Soon after surgery, babies have more energy and start to eat better and gain weight faster. But your baby may need high-calorie formula for several weeks or months after surgery. Your baby may also need tube feedings until they are able to feed better.

Your baby may become tired easily, and sleep more right after surgery. But in a few weeks, they should be fully recovered.

You may get other instructions from your child's cardiac team and the hospital staff.

Most children who have had truncus arteriosus surgical repair will live healthy lives. Their activity levels, appetite, and growth will often return to normal. Talk with your child's cardiologist about what activities and sports are safe for your child.

Your child most likely will need more surgery and/or cardiac catheterization procedures as they grow. Surgery in young adulthood may also be needed. These surgeries may involve replacing valves, repairing a narrowed aorta or pulmonary arteries, or replacing conduits.

The cardiologist may advise that your child take antibiotics before surgery or dental procedures. This is to prevent infection in the lining of the heart and heart valves (bacterial endocarditis).

Your child will need regular follow-up care at a pediatric or adult congenital cardiac care center throughout life.

Talk with the cardiologist about your child’s outlook.

Call your child's healthcare provider if your child has trouble breathing or feeding, or develops new symptoms.

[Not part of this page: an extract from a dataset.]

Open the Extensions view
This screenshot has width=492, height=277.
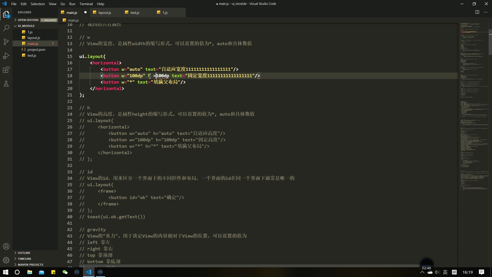(6, 70)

• Truncus arteriosus happens when there is an abnormal connection between the aorta and pulmonary artery.
• It causes oxygen-poor (blue) blood and oxygen-rich blood to mix and to be pumped to the body. This causes blue skin, lips, or nails (cyanosis).
• The low levels of oxygen may not be enough to meet the body's needs and sustain life.
• The condition must be treated with surgery. Most children who have surgery will live healthy lives.
• Your child will need regular follow-up care with a pediatric cardiologist.

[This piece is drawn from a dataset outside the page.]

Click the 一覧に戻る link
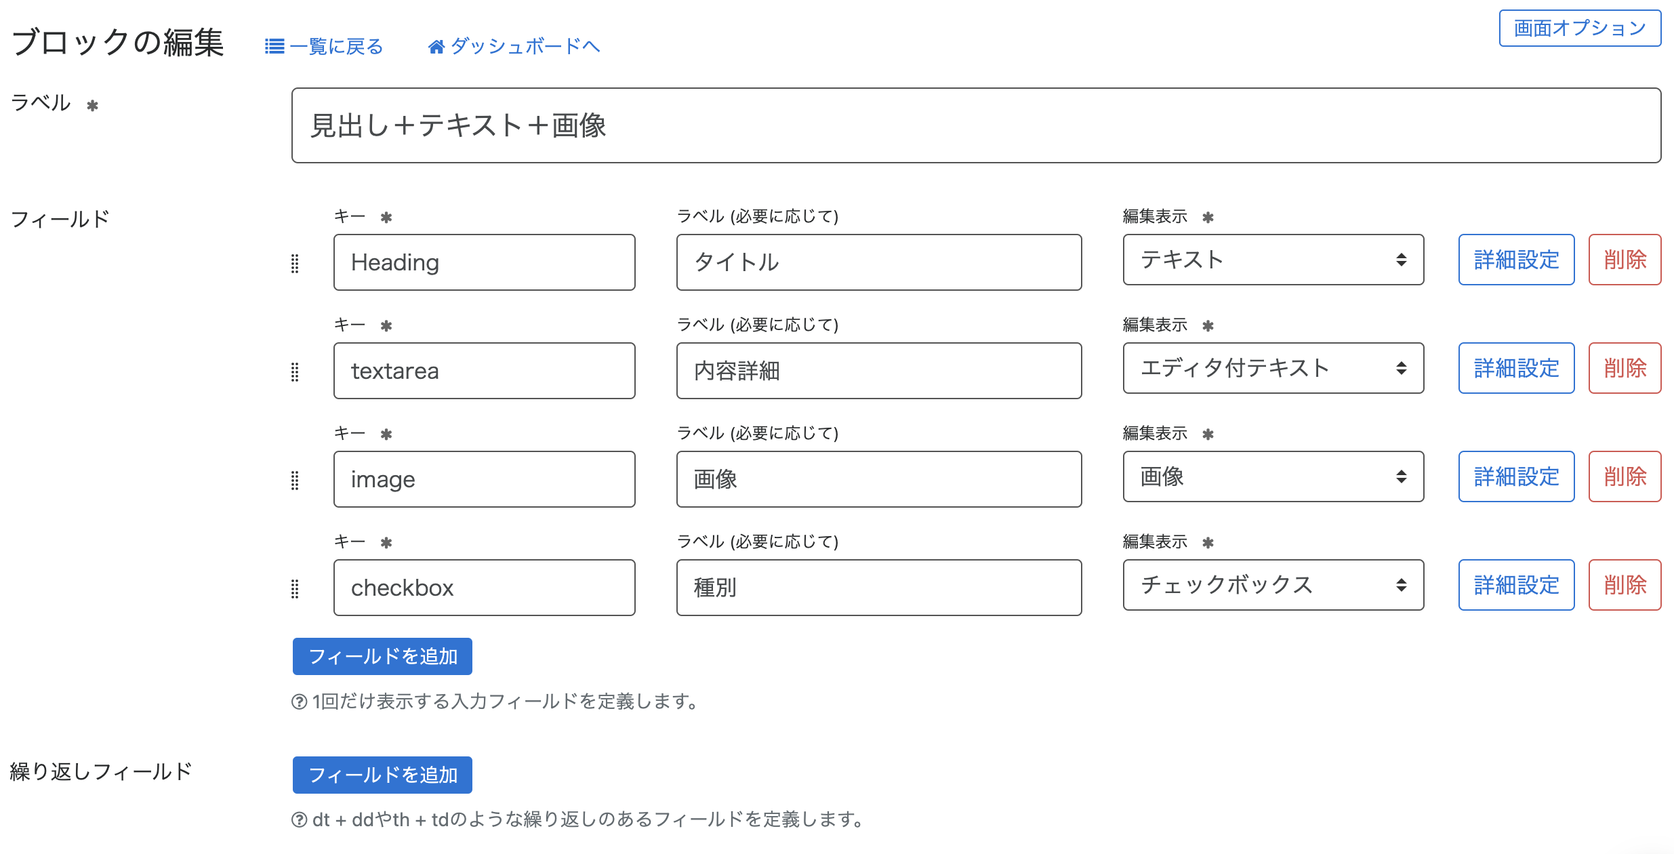Viewport: 1674px width, 854px height. point(335,45)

Tips to help you get the most from a visit to your child’s healthcare provider:

• Know the reason for the visit and what you want to happen.
• Before your visit, write down questions you want answered.
• At the visit, write down the name of a new diagnosis, and any new medicines, treatments, or tests. Also write down any new instructions your provider gives you for your child.
• Know why a new medicine or treatment is prescribed and how it will help your child. Also know what the side effects are.
• Ask if your child’s condition can be treated in other ways.
• Know why a test or procedure is recommended and what the results could mean.
• Know what to expect if your child does not take the medicine or have the test or procedure.
• If your child has a follow-up appointment, write down the date, time, and purpose for that visit.
• Know how you can contact your child’s healthcare provider after office hours. This is important if your child becomes ill and you have questions or need advice.